Funky goes or at least regularly went running with Les on weekends. Like with my old boss, I’d just claim that he could be one of those ‘fit yet fat’ people who have massive spare tires but could beat 95% of people in a 5K.
But then again, he damn near passed out during a very recent race. So who knows.
So who knows.
Certainly not TB.
+1 for the trainer’s exaggerated akimbo in panel 1, though. She’s putting Superman to shame with that pose, much less Funky.
Funky goes or at least regularly went running with Les on weekends. Like with my old boss, I’d just claim that he could be one of those ‘fit yet fat’ people who have massive spare tires but could beat 95% of people in a 5K.
Sure, but Fitness Girl doesn’t know that. All she knows is that a 55 year-old-ish big fat guy, wearing a pizza shirt and sweatpants from 1978 just walked into her gym and told her that his wife sent him there to lose weight. Even if he told her that he runs 3 miles a week with his friend, she still wouldn’t take his word on that because there are plenty of fat guys who claim exercise they don’t do because they don’t want to shame themselves in front of the attractive woman who exercises for a living. She certainly wouldn’t put him on a treadmill and have him start running because that would probably kill him, figuratively speaking, hopefully. And there he is, feeling like an asshole and embarrassed about how he couldn’t even jog for a minute before he fell over, so he leaves after his time is up and never shows his face at the gym again.

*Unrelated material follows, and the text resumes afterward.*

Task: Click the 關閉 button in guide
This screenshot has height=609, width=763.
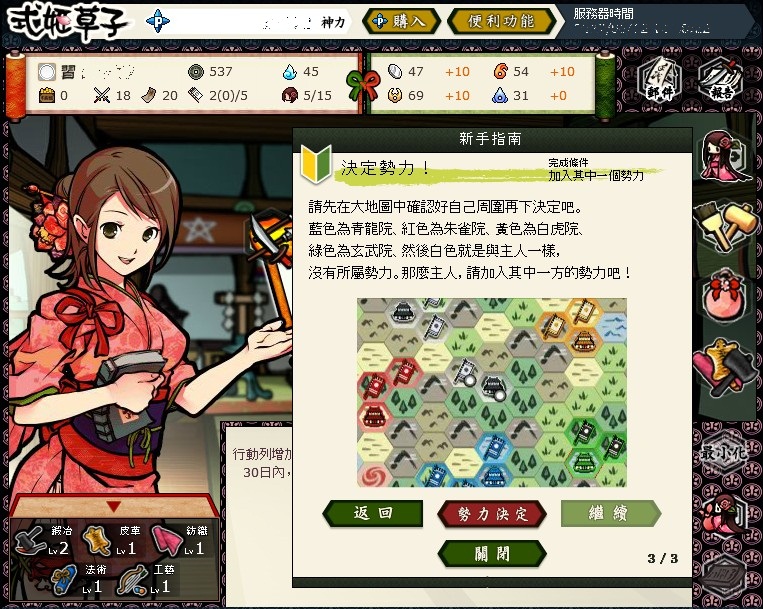Action: [x=492, y=554]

I’ll also give credit for personal trainer character. Without any advanced character development she’s actually 100x more likeable than rest of the Funky Winkerbean cast.
Hell she’s a infinitely better exercise companion than goddamn Les Moore!!
Ha ha ha ha ha! Funky is overweight! What a hilarious week it’s been in Westview! Oh how the laughs keep coming! Ha ha ha!
My fitness place: 1st did total evaluation, asked for goals and are extremely supportive of everyone. A guy just joined, must weigh near 300 lbs, he works hard, staff roots for him and pushes him but NEVER insults or mocks him. Bats view of the world if he thinks it funny is goofy depressing and I really think he has some bizarre psych problems. Wow, do I love to hate this strip. Thanks for being a slow moving train wreck of a writer.